When The Market Does What The Market Doesn't Do

Some times when conducting historical analysis a small sample set can tell you that the market is doing something extraordinary. Indicators reaching excessive readings often suggest an edge because when things get too extreme, mean reversion tendencies tend to kick in.

There are other instances where a small sample set simply suggests the market is not acting as it should. Monday’s action may be a good example of this. Gains of 3% - 4% that occurred on Friday were given up Monday in all indices on an intraday basis and most on an end of day basis. The S&P 500 rallied over 4% on Friday. After dipping below Thursday’s close late in the day Monday, it barely closed above it. I ran a test to find other times since 1975 that the market had gained at least 4% one day and then printed a low below the close of 2 days ago.

Today was the first.

I loosened the requirements to 3.5%. Still nothing.

3%. Nope.

2.5%? Yes – two instances. Even at 2% there have only been 6 instances in the last 33 years where the market has given back all its prior day gains.

Now, in case you interested, all six of these did bounce above the selloff day’s close within 2 days. In fact, 5 of them managed to bounce the next day. The bounces did tend to die out after day 3. So perhaps there’s a small upside edge based on this study, but that’s not the real takeaway.

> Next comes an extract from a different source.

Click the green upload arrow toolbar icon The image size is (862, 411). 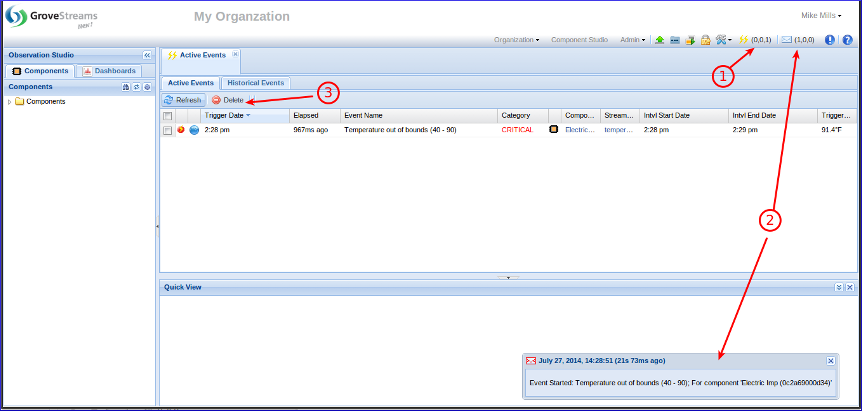pos(660,40)
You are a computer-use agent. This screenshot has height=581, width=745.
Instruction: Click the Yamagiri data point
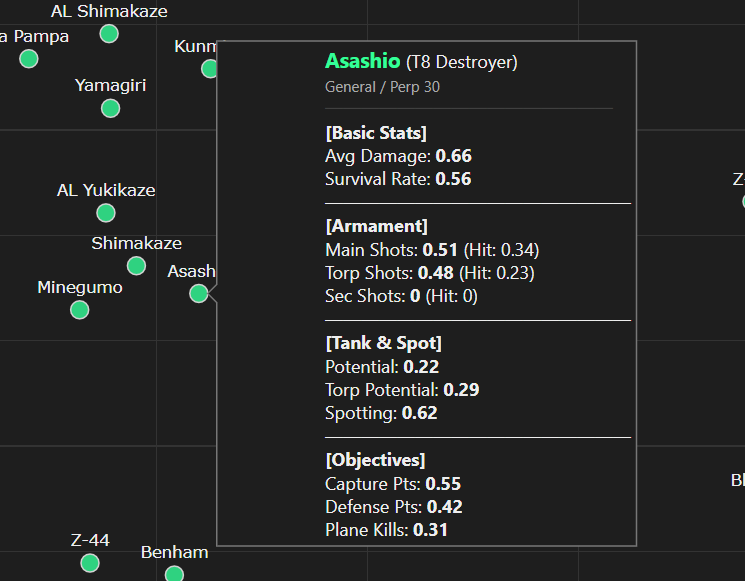pyautogui.click(x=110, y=107)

What’s significant here is that the market is acting in a way that it shouldn’t. It especially shouldn’t if it is planning on launching a great bull move. Look at some of the charts I’ve posted in the blog the last few days. Look at periods like March ‘03, July & October ’02, September ’01, September & October ’98, November ’97 and any other bottom you find. Massive one-day gains coming off lows simply don’t get wiped out the next day. It doesn’t happen. It happened Monday.

I would consider Monday’s action a warning sign.

If nothing else traders should still be operating under the assumption that the market environment remains extremely choppy. Look to take advantage of the chop. As an example, the incredibly simple system I published for shorting a few weeks back has had 4 trades since. Here they are (all trades based on SPX closing prices):

Short 8/27 – cover 9/2 – 0.32% gain
Short 9/8 – cover 9/9 – 3.41% gain
Short 9/11 – cover 9/15 – 4.43% gain
Short 9/19 – cover 9/22 – 3.83% gain

That’s 12% from just the short side in a little over 3 weeks. All based on an incredibly simple system. Playing the chop has been working. Monday’s action suggests that despite last week’s bottom attempt, this hasn’t yet changed.

3 comments:

Anonymous said...

Interesting post. I couple of weeks ago I forwarded a question to you on a similiar analysis regarding large declines on Thursdays, followed by weakness on Friday...what is the impact on Monday? I was asking if you had done such a study, because a hedge fund manager I know told that such a scenario usually led to big declines on the Monday.

Rob Hanna said...

Intersting. I thought I had replied saying that I hadn't done such a study. Sorry if I neglected to. I'll certainly try and look at ir when the situaion comes up.

Rob

Tim said...

How about measuring the average range of the past week to see if there have been other times that were similar.